This has probably been around for some time, but it is new to me. And it descended like a bomb! I’m at the age now where I thought I’d have my life together and know who I was and where I was heading. When I think of my fifteen year old self projecting into the future, my life is nowhere close to what I’d planned (or schemed!). Playfully, I’m not married to JC from *Nsync. Truthfully, I’m not married. Playfully, I’m not a Nobel prize winning scientist. Truthfully, I have hard days at work and wonder if many of my patients really want my help.
I feel so much differently than I thought I would.
Here is an excerpt from a journal entry I made just a few days ago:
“I want to feel confident and beautiful in my own skin. I want to feel content and hopeful in the future. I want to feel that someone gets it — and gets me. I feel lost in the waiting. Waiting for the perfect life situation. Waiting to be pursued. Waiting on a family. Waiting for life to really begin.
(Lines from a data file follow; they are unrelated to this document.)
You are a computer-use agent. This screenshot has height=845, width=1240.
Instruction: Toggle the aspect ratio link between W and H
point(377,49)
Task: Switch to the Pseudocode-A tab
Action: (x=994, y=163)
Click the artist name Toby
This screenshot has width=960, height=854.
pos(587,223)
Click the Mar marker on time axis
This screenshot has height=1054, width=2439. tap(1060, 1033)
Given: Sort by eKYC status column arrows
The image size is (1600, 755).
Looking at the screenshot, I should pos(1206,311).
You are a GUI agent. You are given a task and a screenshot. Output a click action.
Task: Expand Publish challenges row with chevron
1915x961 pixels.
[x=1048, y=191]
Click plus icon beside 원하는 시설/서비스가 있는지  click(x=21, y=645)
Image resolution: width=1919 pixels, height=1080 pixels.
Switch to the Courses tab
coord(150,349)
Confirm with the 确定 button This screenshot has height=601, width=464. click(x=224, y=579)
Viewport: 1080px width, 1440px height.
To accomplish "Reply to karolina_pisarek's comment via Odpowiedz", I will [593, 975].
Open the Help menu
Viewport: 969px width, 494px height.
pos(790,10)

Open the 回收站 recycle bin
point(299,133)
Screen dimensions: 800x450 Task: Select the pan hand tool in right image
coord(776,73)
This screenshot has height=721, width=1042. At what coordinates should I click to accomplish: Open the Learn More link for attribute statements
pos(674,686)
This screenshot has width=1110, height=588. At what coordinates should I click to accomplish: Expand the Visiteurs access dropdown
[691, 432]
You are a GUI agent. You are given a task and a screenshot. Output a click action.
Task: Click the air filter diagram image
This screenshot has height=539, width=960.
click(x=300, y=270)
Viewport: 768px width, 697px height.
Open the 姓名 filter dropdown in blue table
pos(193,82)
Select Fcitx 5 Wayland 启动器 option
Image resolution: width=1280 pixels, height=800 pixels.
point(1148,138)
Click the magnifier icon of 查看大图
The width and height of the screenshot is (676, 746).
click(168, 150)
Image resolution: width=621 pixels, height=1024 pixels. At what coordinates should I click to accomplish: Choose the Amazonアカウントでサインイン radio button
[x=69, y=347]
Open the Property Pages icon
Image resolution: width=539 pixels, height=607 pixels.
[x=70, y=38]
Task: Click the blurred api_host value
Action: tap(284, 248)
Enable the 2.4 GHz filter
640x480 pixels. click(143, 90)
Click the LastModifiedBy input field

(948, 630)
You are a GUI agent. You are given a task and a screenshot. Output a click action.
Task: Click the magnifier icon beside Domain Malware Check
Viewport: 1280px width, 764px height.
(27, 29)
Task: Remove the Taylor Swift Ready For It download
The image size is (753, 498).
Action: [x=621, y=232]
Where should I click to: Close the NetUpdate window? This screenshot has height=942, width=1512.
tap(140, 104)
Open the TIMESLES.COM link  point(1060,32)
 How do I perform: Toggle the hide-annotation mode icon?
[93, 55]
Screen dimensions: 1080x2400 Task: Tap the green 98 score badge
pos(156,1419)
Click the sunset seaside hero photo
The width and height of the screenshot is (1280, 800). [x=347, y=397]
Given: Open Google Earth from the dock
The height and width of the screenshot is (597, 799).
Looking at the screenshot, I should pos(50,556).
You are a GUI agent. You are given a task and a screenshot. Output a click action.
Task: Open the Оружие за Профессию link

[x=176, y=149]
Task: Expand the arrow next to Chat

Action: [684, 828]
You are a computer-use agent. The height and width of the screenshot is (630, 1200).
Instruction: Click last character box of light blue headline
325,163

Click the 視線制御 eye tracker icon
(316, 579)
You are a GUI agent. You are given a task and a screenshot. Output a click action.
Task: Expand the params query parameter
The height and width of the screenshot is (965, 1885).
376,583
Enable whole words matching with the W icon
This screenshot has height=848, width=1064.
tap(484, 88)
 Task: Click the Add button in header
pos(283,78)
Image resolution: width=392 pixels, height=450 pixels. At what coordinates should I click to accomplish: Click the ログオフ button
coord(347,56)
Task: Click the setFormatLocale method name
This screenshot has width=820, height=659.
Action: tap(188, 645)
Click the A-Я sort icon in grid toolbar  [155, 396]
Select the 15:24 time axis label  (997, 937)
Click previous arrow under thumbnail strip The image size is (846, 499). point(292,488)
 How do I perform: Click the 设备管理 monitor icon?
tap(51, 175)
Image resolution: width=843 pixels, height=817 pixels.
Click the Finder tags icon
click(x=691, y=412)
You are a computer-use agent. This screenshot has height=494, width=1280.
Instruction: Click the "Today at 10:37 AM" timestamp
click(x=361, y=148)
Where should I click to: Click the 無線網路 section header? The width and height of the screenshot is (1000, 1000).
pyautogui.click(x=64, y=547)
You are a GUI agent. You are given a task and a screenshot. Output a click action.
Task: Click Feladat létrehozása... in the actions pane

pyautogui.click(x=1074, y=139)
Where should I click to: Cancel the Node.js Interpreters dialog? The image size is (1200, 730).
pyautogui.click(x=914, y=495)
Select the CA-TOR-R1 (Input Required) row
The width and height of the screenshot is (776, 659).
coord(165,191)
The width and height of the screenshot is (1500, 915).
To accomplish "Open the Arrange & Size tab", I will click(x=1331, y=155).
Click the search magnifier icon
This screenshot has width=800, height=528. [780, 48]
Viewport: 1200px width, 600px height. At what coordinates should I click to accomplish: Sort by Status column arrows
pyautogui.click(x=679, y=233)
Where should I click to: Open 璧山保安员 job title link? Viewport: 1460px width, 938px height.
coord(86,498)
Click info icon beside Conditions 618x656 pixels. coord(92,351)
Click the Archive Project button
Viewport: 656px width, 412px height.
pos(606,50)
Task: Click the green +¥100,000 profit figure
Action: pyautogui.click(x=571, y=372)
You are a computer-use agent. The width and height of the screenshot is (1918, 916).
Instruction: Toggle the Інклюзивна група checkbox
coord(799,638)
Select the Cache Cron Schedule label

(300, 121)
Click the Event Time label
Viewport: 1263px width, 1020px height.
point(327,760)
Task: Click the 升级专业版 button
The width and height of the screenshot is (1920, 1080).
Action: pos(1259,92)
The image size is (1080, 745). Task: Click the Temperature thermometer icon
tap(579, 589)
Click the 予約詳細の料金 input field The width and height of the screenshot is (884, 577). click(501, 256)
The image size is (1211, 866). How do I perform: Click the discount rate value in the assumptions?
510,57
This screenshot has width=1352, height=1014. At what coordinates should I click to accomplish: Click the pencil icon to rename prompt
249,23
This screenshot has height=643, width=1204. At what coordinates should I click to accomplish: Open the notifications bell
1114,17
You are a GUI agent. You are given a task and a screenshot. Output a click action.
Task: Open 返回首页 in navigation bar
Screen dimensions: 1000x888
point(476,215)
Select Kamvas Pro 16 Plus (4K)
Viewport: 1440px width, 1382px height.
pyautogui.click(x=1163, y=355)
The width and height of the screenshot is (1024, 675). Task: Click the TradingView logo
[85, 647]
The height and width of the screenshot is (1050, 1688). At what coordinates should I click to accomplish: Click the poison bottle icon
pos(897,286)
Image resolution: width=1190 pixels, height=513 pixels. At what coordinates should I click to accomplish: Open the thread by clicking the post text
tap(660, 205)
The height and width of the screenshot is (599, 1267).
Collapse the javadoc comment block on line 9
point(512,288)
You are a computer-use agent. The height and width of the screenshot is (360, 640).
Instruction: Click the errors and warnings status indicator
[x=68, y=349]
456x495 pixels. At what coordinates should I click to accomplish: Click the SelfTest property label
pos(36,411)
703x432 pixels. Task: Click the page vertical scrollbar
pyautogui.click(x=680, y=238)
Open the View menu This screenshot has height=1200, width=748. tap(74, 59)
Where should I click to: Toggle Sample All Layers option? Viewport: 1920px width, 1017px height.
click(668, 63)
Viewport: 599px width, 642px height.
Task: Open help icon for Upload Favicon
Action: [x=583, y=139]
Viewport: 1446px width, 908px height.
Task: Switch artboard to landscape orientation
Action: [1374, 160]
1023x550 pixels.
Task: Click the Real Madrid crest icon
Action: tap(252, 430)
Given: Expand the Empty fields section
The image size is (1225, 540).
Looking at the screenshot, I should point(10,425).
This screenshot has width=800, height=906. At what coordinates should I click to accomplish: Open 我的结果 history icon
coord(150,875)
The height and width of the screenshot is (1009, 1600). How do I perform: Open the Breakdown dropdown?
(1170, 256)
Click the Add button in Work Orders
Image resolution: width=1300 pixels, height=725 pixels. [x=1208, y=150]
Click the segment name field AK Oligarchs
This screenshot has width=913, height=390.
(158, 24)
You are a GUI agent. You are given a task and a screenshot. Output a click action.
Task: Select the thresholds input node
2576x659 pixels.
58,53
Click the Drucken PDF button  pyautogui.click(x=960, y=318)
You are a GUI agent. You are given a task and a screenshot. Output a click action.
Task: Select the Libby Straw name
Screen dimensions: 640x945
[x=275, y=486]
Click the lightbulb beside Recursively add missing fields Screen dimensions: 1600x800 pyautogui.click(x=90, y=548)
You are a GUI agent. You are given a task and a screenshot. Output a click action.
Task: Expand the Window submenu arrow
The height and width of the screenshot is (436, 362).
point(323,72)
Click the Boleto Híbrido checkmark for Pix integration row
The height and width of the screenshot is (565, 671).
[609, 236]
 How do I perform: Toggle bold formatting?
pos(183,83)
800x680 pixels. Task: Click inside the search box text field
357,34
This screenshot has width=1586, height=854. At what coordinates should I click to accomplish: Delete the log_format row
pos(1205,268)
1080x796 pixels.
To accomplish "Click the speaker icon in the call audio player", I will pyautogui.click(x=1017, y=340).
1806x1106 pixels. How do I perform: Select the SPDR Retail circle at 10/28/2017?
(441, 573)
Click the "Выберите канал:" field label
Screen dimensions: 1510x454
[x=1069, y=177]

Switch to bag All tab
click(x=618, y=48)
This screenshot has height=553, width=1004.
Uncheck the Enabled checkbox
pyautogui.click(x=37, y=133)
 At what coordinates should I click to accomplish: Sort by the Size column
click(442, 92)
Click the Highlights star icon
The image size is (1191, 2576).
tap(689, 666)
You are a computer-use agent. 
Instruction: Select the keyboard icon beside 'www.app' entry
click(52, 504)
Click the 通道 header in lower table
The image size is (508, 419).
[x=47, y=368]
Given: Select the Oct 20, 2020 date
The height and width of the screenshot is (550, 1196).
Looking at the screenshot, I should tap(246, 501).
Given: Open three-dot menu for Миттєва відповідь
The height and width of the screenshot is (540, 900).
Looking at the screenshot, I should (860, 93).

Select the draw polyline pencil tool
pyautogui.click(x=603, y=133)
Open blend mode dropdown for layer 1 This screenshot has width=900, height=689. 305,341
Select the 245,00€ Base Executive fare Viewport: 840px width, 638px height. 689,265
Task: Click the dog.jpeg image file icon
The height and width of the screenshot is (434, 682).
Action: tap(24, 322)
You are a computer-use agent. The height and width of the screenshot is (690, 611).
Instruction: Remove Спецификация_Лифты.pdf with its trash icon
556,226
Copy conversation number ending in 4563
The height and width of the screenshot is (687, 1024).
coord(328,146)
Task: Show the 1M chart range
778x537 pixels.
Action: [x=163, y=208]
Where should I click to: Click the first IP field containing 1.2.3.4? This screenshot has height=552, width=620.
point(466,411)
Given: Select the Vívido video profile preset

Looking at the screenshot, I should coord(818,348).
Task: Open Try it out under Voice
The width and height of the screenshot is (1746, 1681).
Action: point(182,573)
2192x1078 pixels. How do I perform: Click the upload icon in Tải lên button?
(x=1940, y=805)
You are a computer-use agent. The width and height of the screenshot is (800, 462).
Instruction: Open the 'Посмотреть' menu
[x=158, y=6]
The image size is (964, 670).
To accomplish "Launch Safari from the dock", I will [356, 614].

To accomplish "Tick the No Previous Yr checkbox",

But my life has begun. Life is here and now. It does not start with job titles or vows or pregnancy. Nor do those things “fix” the waiting. My life is full, truly, not what I’d planned, but more wild and precious because of that.
My life is wild. My life is precious. What do I plan to do with my one wild and precious life? Yes, Mary Oliver, what indeed.”
What are you waiting on? What do you want your life to look like?